REQUEST 1: Reproduce word for word the lines of the listing from its start through the line that contains "coordinates (346, 383).".

DOCUMENT EXCERPT:
A quick note about the money. There are two currencies in Cuba, CUC (pronounced Kook) and CUP (Cuban Pesos). CUC's are essentially larger bills (they are both bills but hear me out) and CUP are the lesser amounts. Think of 1 CUC is (almost) 1 US Dollar. The exchange rate is somewhat hard to understand but with the rates and taxes, when you exchange your money at the airport you'll get around $80 CUC for $100 US Dollars. The rate is better at a bank though (maybe $86 CUC to $100 USD). Just bring US Dollars and exchange it at the bank. You'll wait in a long line but that's kind of just how it goes. I would get a few dollars exchanged into CUP as well. For cheaper things on the street, you'll want to use CUP's. Like a beer or something like that. 1 CUC = 24 CUP. The last comment about the money is you NEED to bring the appropriate amount of cash. Since Cuba does not comply with the "Global Banking System", your debit cards and credit cards are useless. That's not a figure of speech... that is literal. You CANNOT use them in Cuba. If you run out of cash you're kind of SOL.
Sara and Jeff had to leave, so we said goodbye in the morning and Ryan and I went shooting around the city. This was probably the main day for us to shoot around. We walked the city streets for hours taking things in and experiencing their culture to the fullest. One of which scared the shit out of me.
Ryan is the king of finding these unique places that I wouldn't ever find. So, he finds this little "back alley" area that leads to an apartment complex. Walking down some steps, there was a kid, (maybe 18 years old) that sees us with cameras and asks if we want to go to the rooftop for photos. Since that is something that is hard to come by, we obviously said yes. We start headed up a couple stories and then I come across something on the ground right outside of someone's home. It was a shrine for what only I can assume for the Santeria religion. If you don't know what that is, click on the link to understand it a little bit better for the story. Not what we are used to here in America to say the least. I look down at this shrine and it is what looks like a human head with horns sticking out of it, dead animals, bones and feathers all around the head and what I assume is blood (it was blood) sprayed all over the shrine along with the wall. I instantly thought I was going to be the sacrifice on this rooftop and I wasn't going home. Turns out this kid was super nice and gave us one of the best views of the city and one of my favorite portraits of the trip! Dumb Americans.

DATA FOR THIS EXERCISE:
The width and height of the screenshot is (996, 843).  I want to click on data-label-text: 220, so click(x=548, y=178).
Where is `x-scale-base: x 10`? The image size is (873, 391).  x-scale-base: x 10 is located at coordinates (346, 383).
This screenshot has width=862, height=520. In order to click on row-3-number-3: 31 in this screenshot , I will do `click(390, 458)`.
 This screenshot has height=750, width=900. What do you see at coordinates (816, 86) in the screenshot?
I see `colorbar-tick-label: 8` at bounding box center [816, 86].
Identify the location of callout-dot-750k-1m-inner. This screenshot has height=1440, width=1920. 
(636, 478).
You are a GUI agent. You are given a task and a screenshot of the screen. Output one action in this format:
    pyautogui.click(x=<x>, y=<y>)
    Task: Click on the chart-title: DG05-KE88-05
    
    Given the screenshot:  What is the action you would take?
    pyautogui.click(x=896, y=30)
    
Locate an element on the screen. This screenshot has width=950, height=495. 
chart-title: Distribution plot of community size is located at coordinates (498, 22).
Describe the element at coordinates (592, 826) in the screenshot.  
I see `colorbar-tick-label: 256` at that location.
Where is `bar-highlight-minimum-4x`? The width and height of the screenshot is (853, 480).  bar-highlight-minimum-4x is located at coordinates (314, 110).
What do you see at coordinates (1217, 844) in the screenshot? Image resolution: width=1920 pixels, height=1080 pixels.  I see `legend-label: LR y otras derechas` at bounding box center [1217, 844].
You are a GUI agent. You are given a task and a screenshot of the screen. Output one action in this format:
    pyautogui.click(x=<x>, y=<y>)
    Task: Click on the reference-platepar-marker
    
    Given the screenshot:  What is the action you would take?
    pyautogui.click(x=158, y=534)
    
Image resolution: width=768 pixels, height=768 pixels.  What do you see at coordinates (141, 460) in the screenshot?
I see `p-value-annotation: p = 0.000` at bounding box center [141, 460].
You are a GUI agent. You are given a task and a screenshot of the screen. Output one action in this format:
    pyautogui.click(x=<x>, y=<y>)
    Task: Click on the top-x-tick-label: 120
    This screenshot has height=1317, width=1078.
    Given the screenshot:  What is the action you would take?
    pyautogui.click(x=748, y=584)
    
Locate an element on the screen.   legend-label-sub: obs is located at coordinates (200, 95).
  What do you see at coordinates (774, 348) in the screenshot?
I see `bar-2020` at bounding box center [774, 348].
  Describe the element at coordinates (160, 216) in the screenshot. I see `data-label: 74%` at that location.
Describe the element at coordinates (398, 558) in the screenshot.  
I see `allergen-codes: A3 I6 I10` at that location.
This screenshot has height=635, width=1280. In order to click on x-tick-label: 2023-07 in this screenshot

REQUEST 2:
Answer these questions from the Cuba travel excerpt:
(a) According to the excerpt, how many CUP equal 1 CUC?
(b) About how many CUC does the excerpt say one receives for $100 US when exchanging at the airport?
(c) Roughly how old was the kid who offered rooftop access for photos?

YOUR RESPONSE 1:
The width and height of the screenshot is (996, 843).  I want to click on data-label-text: 220, so click(x=548, y=178).
Where is `x-scale-base: x 10`? The image size is (873, 391).  x-scale-base: x 10 is located at coordinates (346, 383).

YOUR RESPONSE 2:
(a) 24 CUP.
(b) Around $80 CUC.
(c) Maybe 18 years old.